We weren't thinking about whether they flew on an American carrier or a Pakistani plane to Karachi. We really didn't consider that. However, our people in Dacca were furious. The Americans in East Pakistan were furious that they had to fly to Karachi, which was quite far [around fourteen hundred miles in the direct line]. They later said that, on the way to Dacca, the Pakistani airliner had ferried Pakistani troops that had come to butcher their friends. It was as if they were Jews leaving Eastern Europe on a train returning from the "gas chambers." When the people from the consulate general in Dacca arrived in Karachi, they were greeted by Sid Sober. There was a lot of tension and a bad scene ensued. The Dacca staff was very unhappy with the way they had been evacuated. They felt that the embassy had let them down and that we should have fought with the Pakistani government.
Similar disagreements sometimes exist between American embassies in countries where feelings run high. Greece, Cyprus and Turkey are good examples. These disputes are not common, but they do exist. Sometimes these posts work well together and sometimes not, depending on the personalities in charge. The oral history transcripts bring diverse outlooks to life.
Disagreements between Foreign Service posts are not the only example of how policy and personalities play a role in the development of American foreign policy. Sometimes there are conflicts between the Department of State and another branch of the government, most often the Pentagon, and those are fought in the corridors of Washington.

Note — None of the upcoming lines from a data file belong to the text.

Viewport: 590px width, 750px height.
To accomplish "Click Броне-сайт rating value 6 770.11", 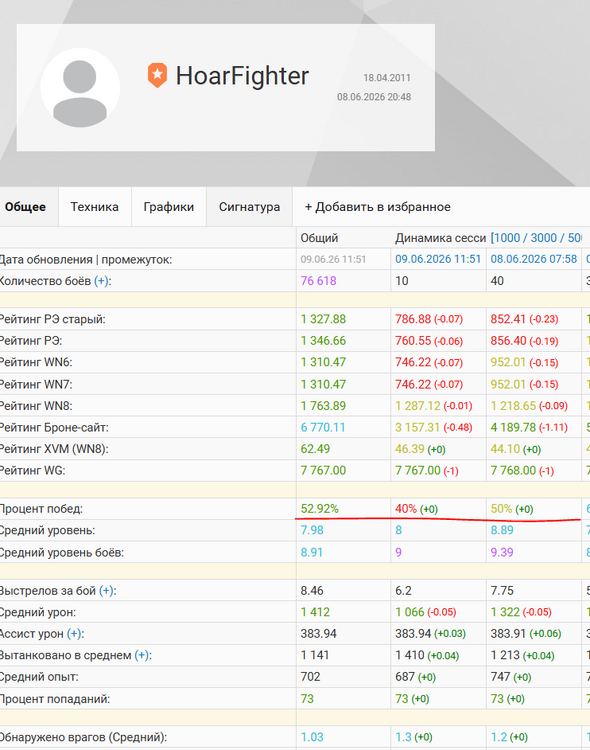I will click(323, 427).
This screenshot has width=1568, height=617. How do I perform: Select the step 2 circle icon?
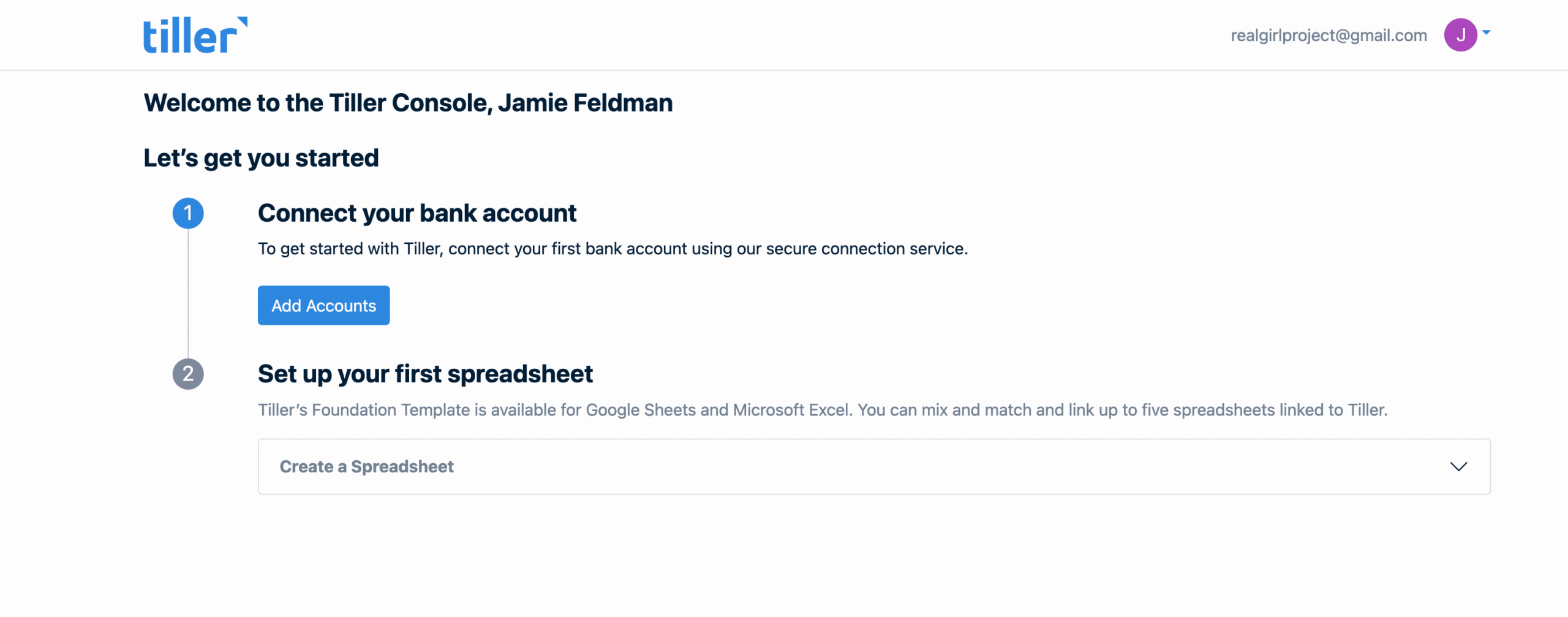click(x=188, y=374)
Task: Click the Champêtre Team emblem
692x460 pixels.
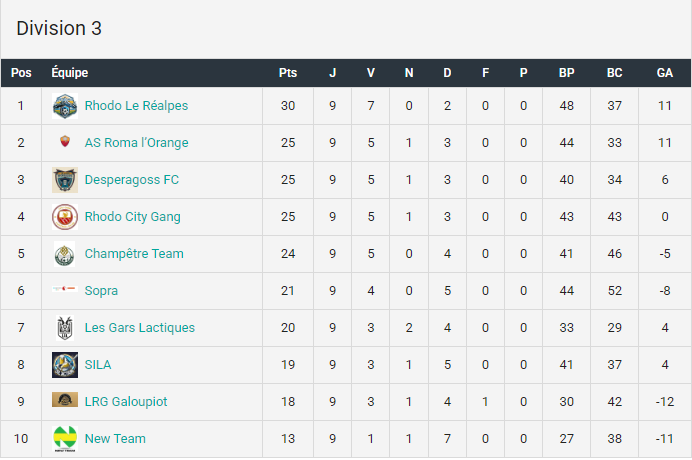Action: pos(64,254)
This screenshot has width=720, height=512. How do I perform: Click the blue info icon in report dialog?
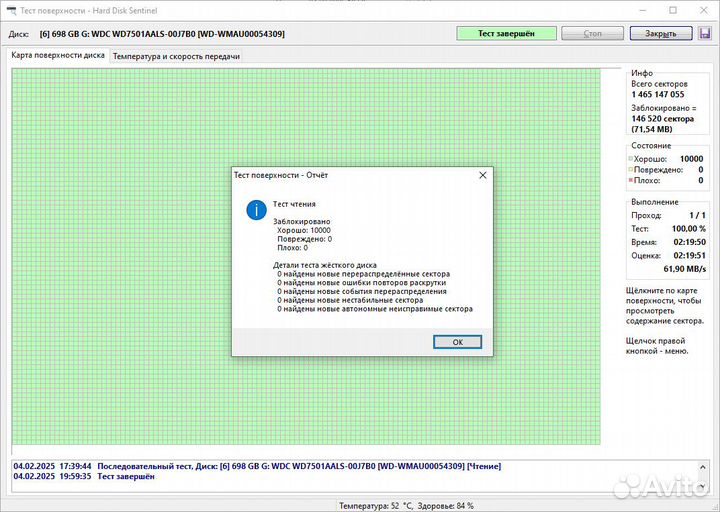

Kathimerini is the primary [newspaper in Greece] and the other Vima. Both were papers of very influential persons. We tried to influence them; but they were way above us. They were going to write it as they saw it and it was their view. Eleni Vlashos was particularly sound and represented the center right. Our problems were with individual newsmen who kept pestering us for details. The English-language paper, the Athens News, was very difficult. In one period back in 1963 they were getting inside interviews about Greece with the Pentagon back here in Washington, with top generals, American generals who didn't know when to shut up about our nuclear capacity in Greece. They were a bane in our side; we attempted to get the Pentagon to shut down those generals because it was causing a lot of trouble, but no success. --Herbert Daniel Brewster (political counselor, Athens, 1961-1965)
Spanish Base Negotiations
Disagreements between the Departments of State and Defense often came about because of base negotiations. Several American bases were located in Spain before Spain joined NATO, and maintaining those bases was a diplomatic problem.
I think, when our military had to examine what the Spaniards were demanding, they had to make the decision of which was more important Torrejon or Moron. You could have Rota and Zaragoza, but you couldn't have Torrejon. Zaragoza was the only all weather bombing range we had in Europe. It was essential.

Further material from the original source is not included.